The task: Copy out all lines of the material below in which "agent" occurs.

____

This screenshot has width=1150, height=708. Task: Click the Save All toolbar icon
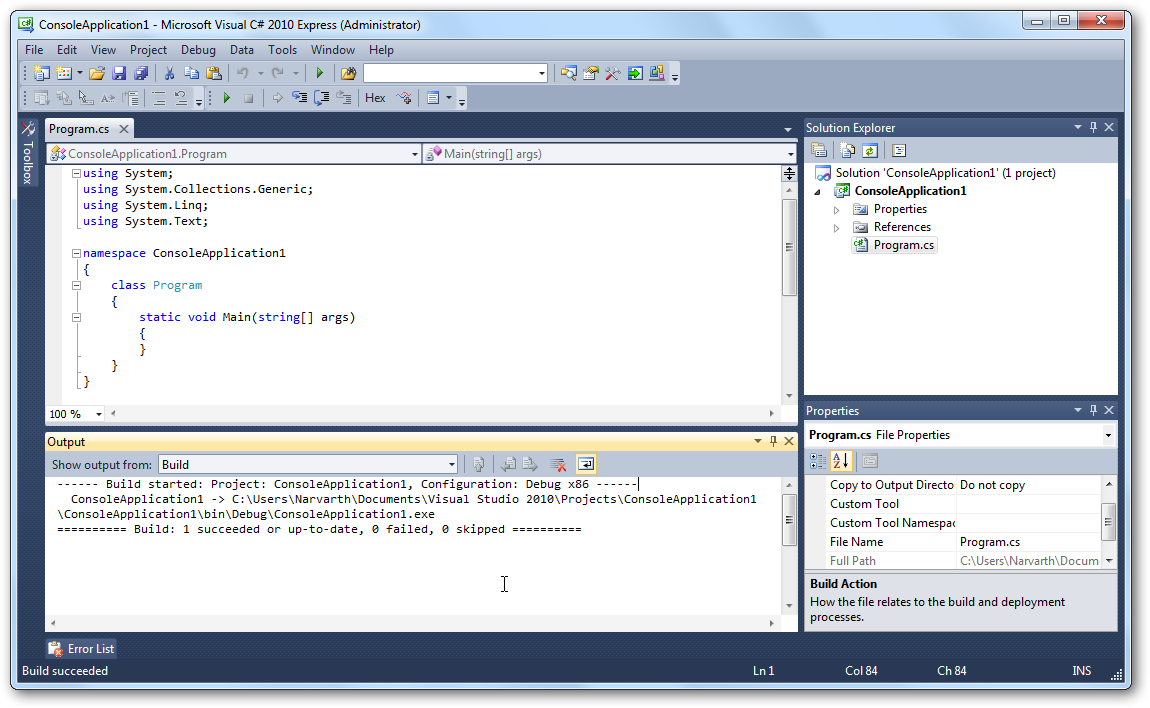[x=141, y=73]
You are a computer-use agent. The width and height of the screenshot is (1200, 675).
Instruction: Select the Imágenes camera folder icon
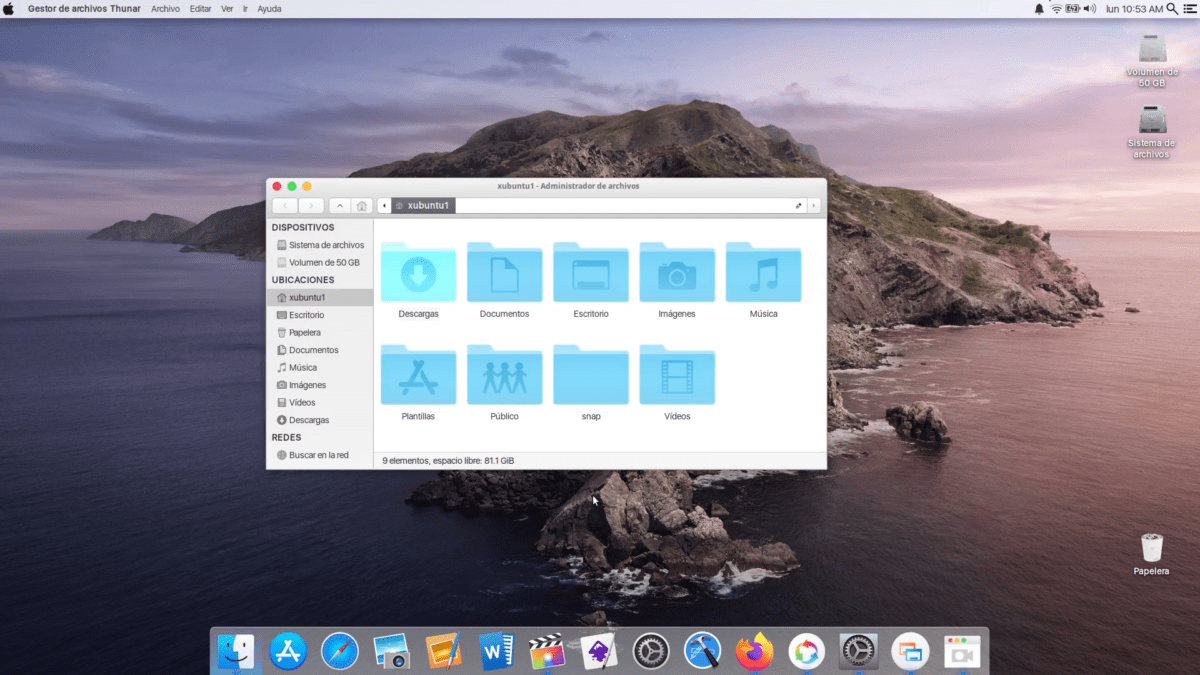point(677,272)
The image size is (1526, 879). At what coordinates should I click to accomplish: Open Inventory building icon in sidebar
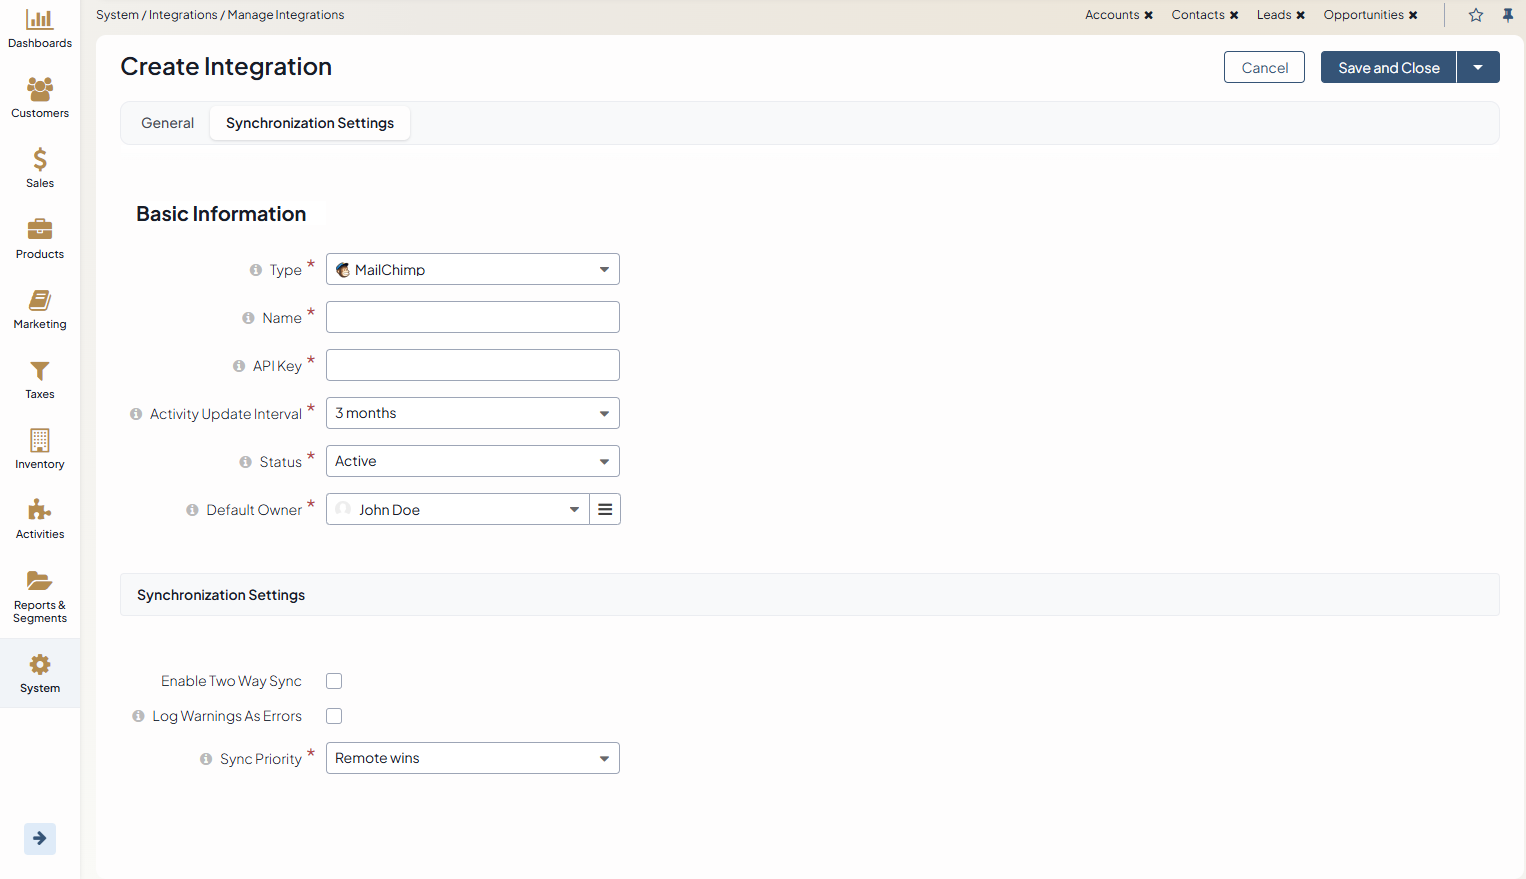[x=40, y=441]
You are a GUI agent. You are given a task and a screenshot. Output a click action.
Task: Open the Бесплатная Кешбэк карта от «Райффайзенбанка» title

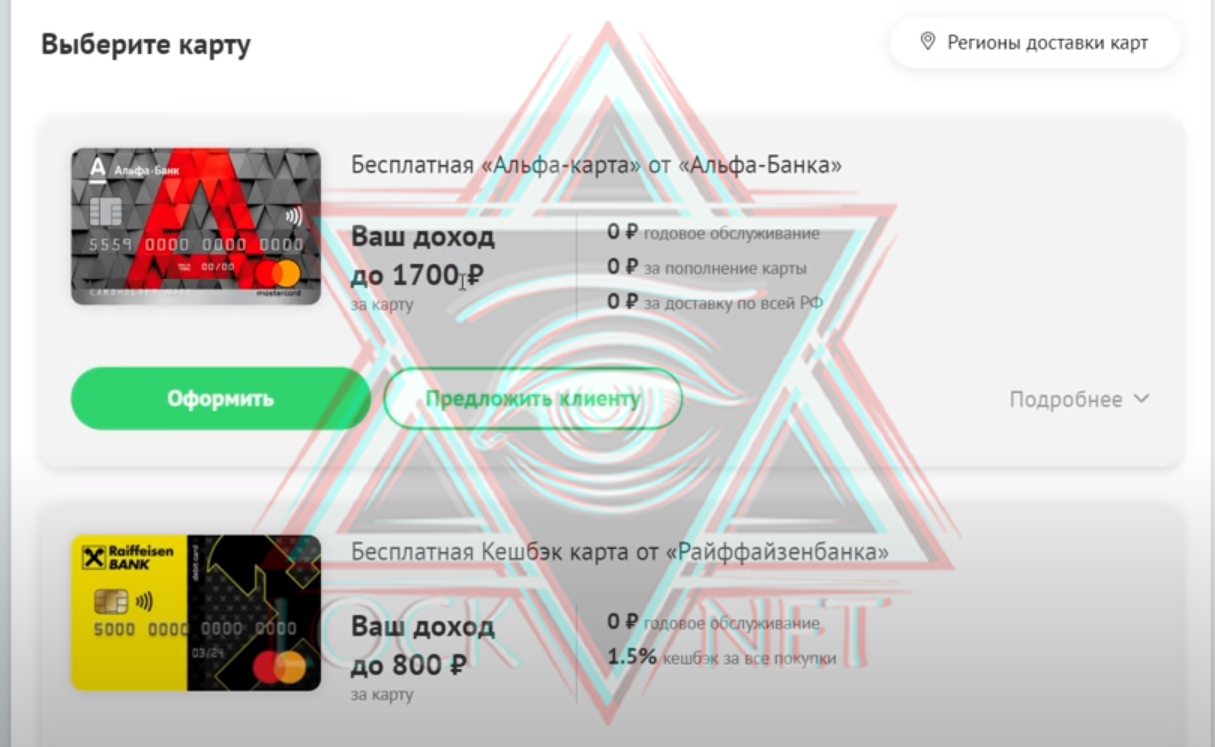click(x=619, y=551)
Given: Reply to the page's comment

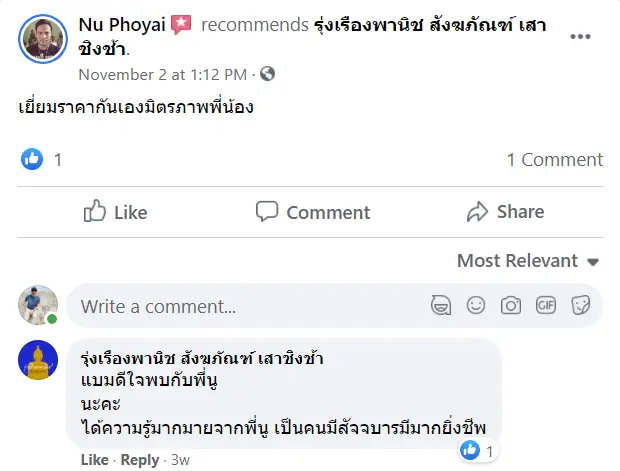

____

Response for this exercise:
You are a computer-use agent. The width and height of the screenshot is (1200, 675).
You are a GUI agent. You are given a task and a screenshot. Output a click action.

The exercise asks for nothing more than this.